The task:
Please, without any pictures, set down exactly the part of the listing below that opens with the line containing "Where should I" and closes with the line containing "Click the shoe cabinet above the 玄関 label".

Source material:
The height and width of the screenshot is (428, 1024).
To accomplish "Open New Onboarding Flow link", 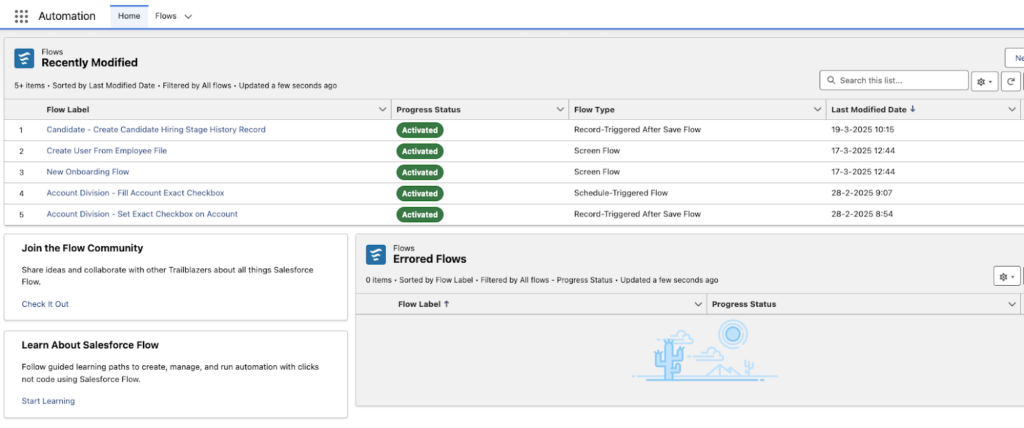I will pos(88,172).
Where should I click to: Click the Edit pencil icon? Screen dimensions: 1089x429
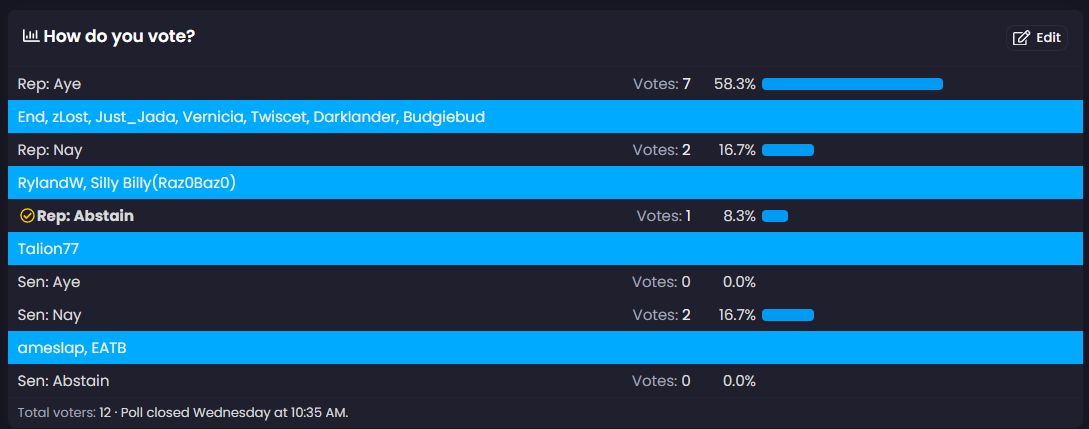[x=1021, y=38]
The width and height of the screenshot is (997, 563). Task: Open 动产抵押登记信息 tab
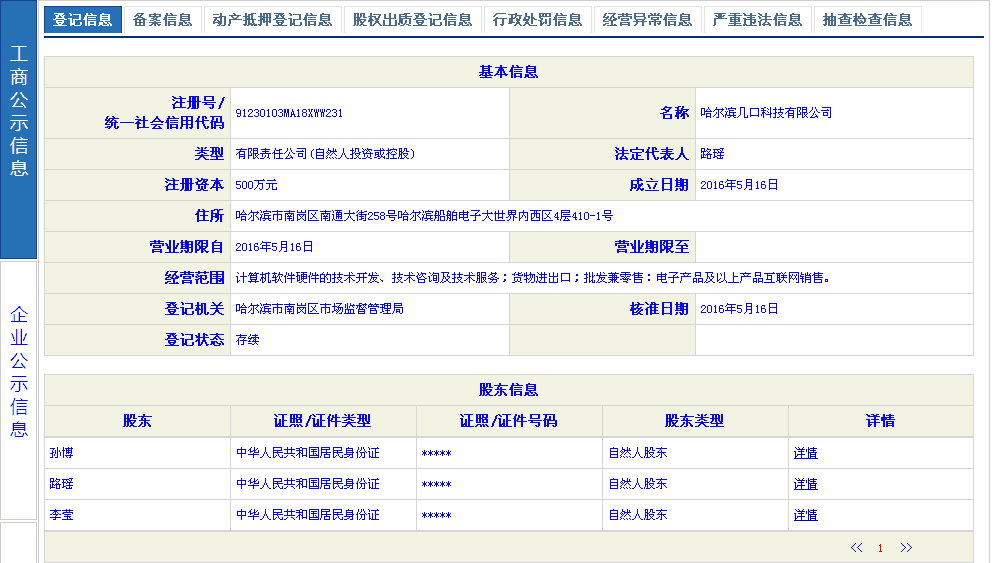coord(272,20)
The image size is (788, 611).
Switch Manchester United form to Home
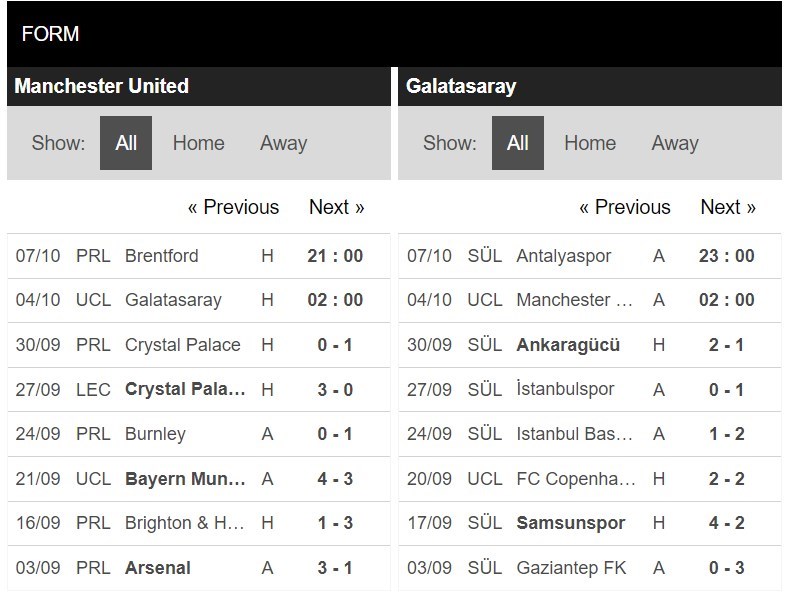198,143
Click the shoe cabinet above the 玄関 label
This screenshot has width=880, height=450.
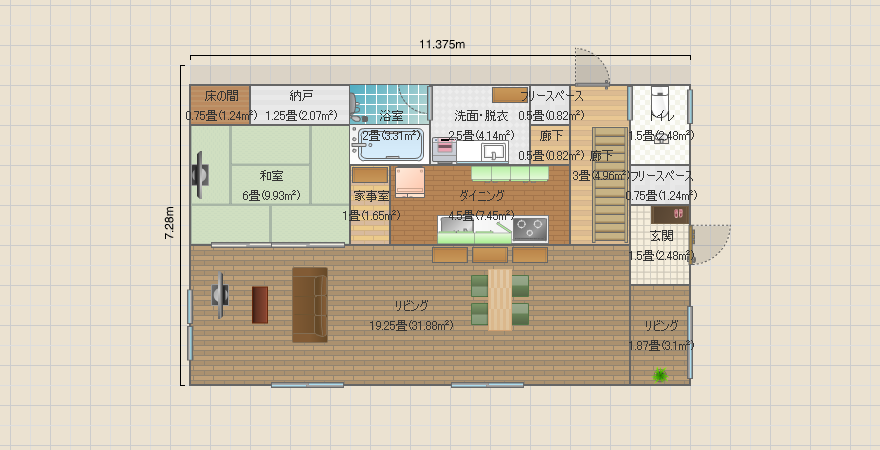[669, 214]
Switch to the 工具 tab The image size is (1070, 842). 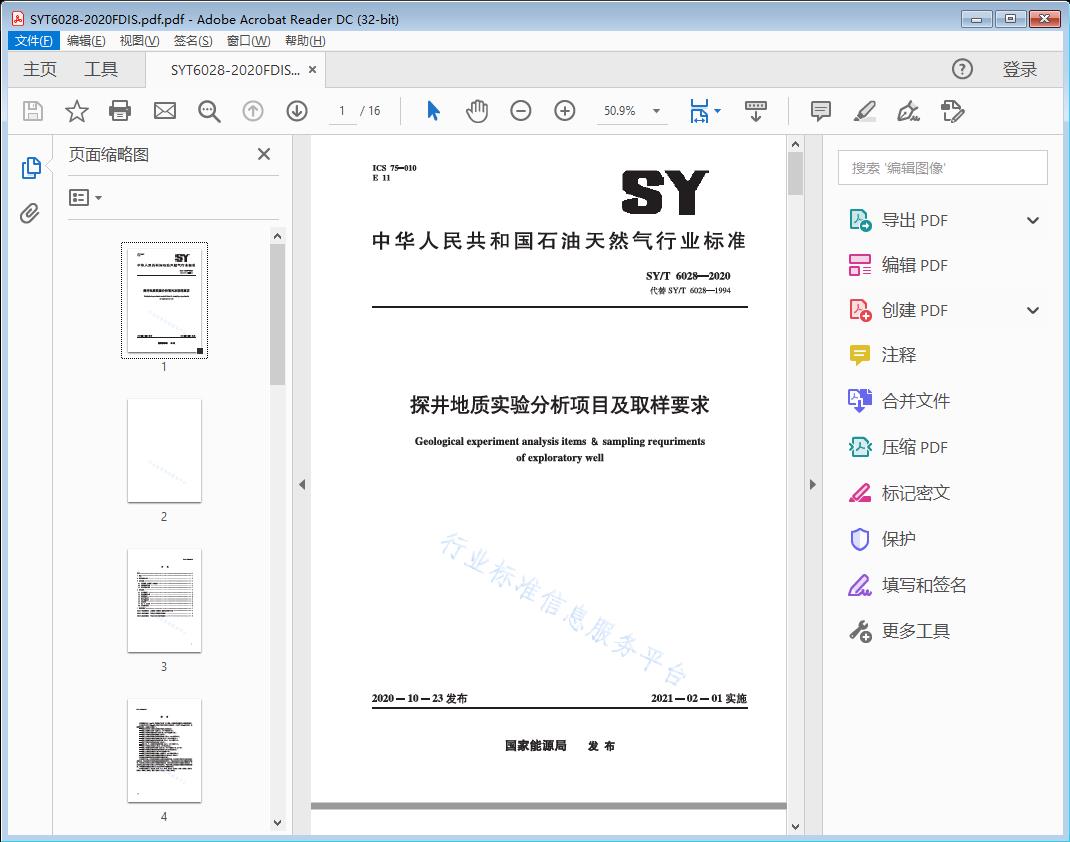point(101,69)
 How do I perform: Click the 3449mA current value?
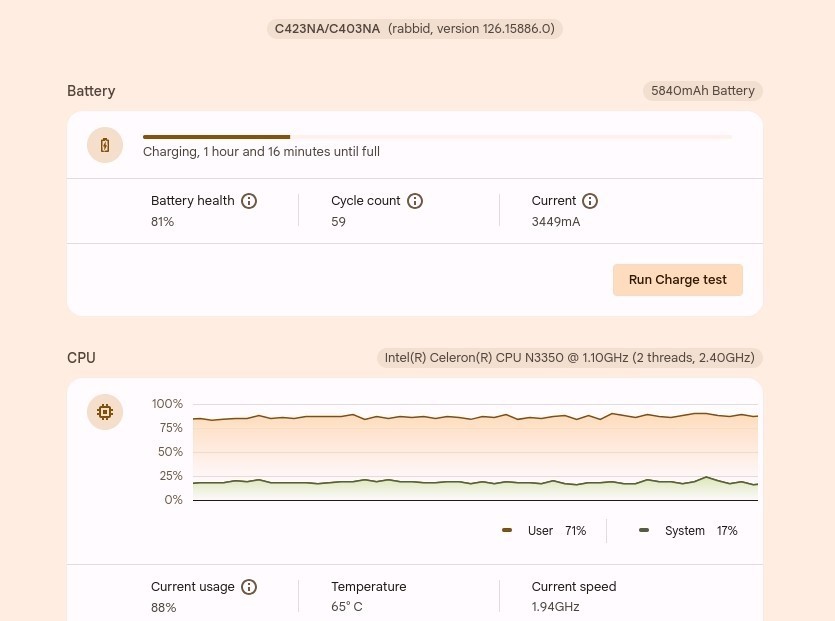point(555,222)
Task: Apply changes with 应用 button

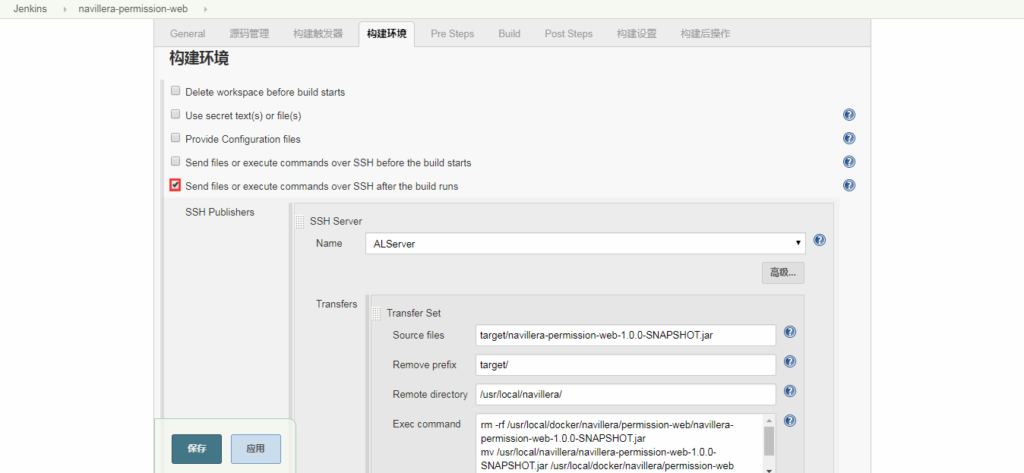Action: (x=255, y=449)
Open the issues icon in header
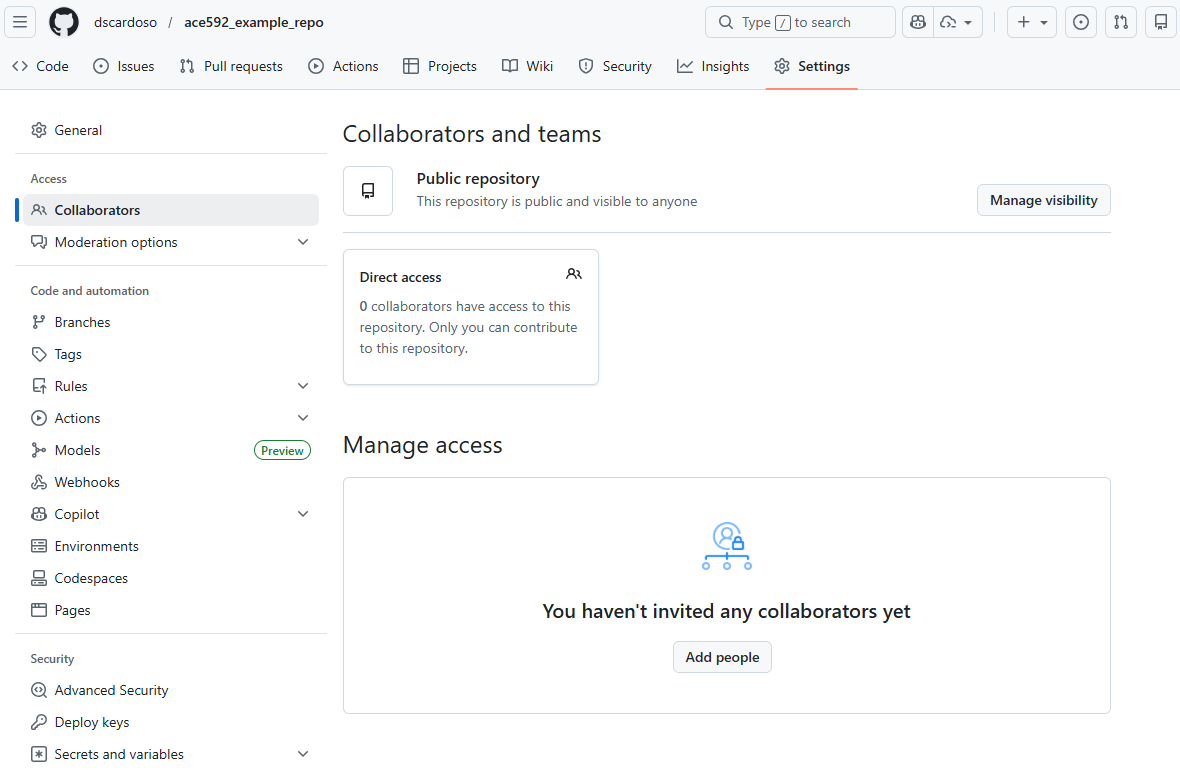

Result of this exercise:
Where should I click to: Click the Edit pencil icon? Screen dimensions: 1089x429
[x=1021, y=38]
The width and height of the screenshot is (997, 563). Task: Open 动产抵押登记信息 tab
coord(272,20)
The image size is (788, 611).
Switch Manchester United form to Home
198,143
Click the shoe cabinet above the 玄関 label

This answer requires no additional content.